I recently bought Panasonic XC385h home theater system and whenever I go to settings to set the dB levels for the speakers I can only set the dB levels between -6 and +6 and I know that the proper dB are between 75 and 80 , does anyone know about this issue? I looked for everything in the settings and I couldn't find any thing.

Thank you
 
lovinthehd

lovinthehd

Audioholic Jedi
That's what's called a trim level for adjusting a particular speaker or pair of speakers generally, and the range can be +/- 10,12, even 15 dB, just depends on the brand/gear involved. A dB reading on an spl meter for 75 or 80 would depend on a few things, but generally the test tones you would measure at those levels is for calibrating the system overall, to level match among the speakers/subs and to approximate a known standard like a THX movie level...nothing to do with individual trim levels particularly except to adjust a particular speaker/pair of speakers to match others in the system (or to raise/lower it to preference rather than reference). What are you trying to do particularly?
 
adk highlander

adk highlander

Sith Lord
Hi and welcome.

You need to use a spl meter (phone app can work) and adjust those values relative to the speaker placement and your listing position. Does it give you the option for a test tone for each speaker?
 
A

Amer95

Audiophyte
Hi and welcome.

You need to use a spl meter (phone app can work) and adjust those values relative to the speaker placement and your listing position.
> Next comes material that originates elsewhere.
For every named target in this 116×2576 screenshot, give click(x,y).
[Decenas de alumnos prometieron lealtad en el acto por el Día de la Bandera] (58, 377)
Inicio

Does it give you the option for a test tone for each speaker?
Hello thank you for replying, Yes it does give me the option to test tone.
 
A

Amer95

Audiophyte
That's what's called a trim level for adjusting a particular speaker or pair of speakers generally, and the range can be +/- 10,12, even 15 dB, just depends on the brand/gear involved. A dB reading on an spl meter for 75 or 80 would depend on a few things, but generally the test tones you would measure at those levels is for calibrating the system overall, to level match among the speakers/subs and to approximate a known standard like a THX movie level...nothing to do with individual trim levels particularly except to adjust a particular speaker/pair of speakers to match others in the system (or to raise/lower it to preference rather than reference). What are you trying to do particularly?
Hello thank you for replying, I'm a beginner at this and all I know that I must calibrate my home theater to 75~80 dB
 
lovinthehd

lovinthehd

Audioholic Jedi
Hello thank you for replying, I'm a beginner at this and all I know that I must calibrate my home theater to 75~80 dB
Well, no, you don't really. You do want to setup the speakers/sub so that they play together properly in terms of delay and level. I would set the delays (distance) for your seating position then use as adkhighlander mentioned an spl meter (phone app if that's what you have) and set levels for the speakers and subs that way....75dB is easier on the ears even though the THX level most gear aims at is an average level of 85dB (with allowance for 20dB peaks). Some gear came setup so the test tones were at that 85dB level, but many found that too high so many avrs just adjust internally from a 75dB level set.

Is your master volume control setup along the lines of a reference or absolute dB scale? I glanced at your manual, it doesn't seem to have any guidance on that.